Yulida Medistiara - detikNews
Rabu, 01 Jul 2020 19:23 WIB
Ilustrasi PPDB (Andhika Akbarayansyah)
Foto Ilustrasi PPDB (Andhika Akbarayansyah/detikcom)
Jakarta -

Pemprov DKI Jakarta kini membuka penerimaan peserta didik baru (PPDB) jalur zonasi melalui bina RW untuk peserta didik baru yang rumahnya dekat dengan sekolah. Ombudsman RI Perwakilan Jakarta Raya menilai sistem tersebut berpotensi menimbulkan persoalan baru salah satunya berpotensi adanya jual beli kursi.

"Persoalannya ini menambah persoalan baru karena menambah 4 orang per rombel (rombongan belajar) dikalikan berapa SMA. Nah tapi persoalannya kemudian ini menambah persoalan baru dan ini kerja bareng nih kesalahan bersama antara Kemendikbud sama Disdik karena menambah empat orang per rombel," kata Kepala Ombudsman RI Perwakilan Jakarta Raya, Teguh P Nugroho, dalam konferensi pers di kantornya yang disiarkan di YouTube Ombudsman RI, Rabu (1/7/2020).

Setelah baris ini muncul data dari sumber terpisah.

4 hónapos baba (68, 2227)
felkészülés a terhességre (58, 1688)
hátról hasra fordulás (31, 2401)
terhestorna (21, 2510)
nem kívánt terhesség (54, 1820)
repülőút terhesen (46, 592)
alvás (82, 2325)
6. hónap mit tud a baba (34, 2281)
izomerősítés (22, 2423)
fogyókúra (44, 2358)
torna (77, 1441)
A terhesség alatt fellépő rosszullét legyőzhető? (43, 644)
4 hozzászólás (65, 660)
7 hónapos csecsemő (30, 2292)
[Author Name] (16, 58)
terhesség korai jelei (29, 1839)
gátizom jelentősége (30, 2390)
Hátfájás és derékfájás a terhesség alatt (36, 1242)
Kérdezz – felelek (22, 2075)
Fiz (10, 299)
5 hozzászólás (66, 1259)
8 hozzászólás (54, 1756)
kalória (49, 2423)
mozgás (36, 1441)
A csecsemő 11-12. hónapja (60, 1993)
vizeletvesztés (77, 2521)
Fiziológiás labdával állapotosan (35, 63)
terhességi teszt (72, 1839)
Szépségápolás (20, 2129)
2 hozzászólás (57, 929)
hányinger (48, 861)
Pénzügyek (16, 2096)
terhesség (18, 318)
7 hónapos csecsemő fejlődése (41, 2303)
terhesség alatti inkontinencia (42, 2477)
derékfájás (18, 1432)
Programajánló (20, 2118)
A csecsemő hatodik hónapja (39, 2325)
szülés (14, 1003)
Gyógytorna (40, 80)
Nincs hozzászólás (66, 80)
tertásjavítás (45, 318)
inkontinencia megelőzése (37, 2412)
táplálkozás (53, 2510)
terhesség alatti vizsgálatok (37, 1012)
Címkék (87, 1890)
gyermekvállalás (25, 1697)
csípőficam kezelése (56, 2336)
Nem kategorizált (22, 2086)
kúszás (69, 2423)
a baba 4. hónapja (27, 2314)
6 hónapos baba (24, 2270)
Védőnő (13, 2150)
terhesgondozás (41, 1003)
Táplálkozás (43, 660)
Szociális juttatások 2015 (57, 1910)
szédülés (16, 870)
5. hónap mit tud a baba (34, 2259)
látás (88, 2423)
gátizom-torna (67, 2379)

"Nah penambahan rombel (rombongan belajar) ini menjadi peluang sekolah untuk melakukan jual beli kursi, di mana-mana, bukan hanya di Jakarta," ujar Teguh.

Diketahui Kemendikbud merekomendasikan agar jumlah siswa per rombongan belajar (rombel) di kelas VII dan X ditambah 4 siswa dari 36 menjadi 40 siswa di tiap kelas. Menurut Teguh, nantinya akan menambah persoalan baru karena kebijakan tersebut berpotensi diikuti daerah lainnya.

"Kalau Jakarta mendapatkan kompensasi seperti ini, ini artinya memberikan justifikasi kepada sekolah-sekolah di daerah-daerah lain untuk menambah rombel," ujarnya.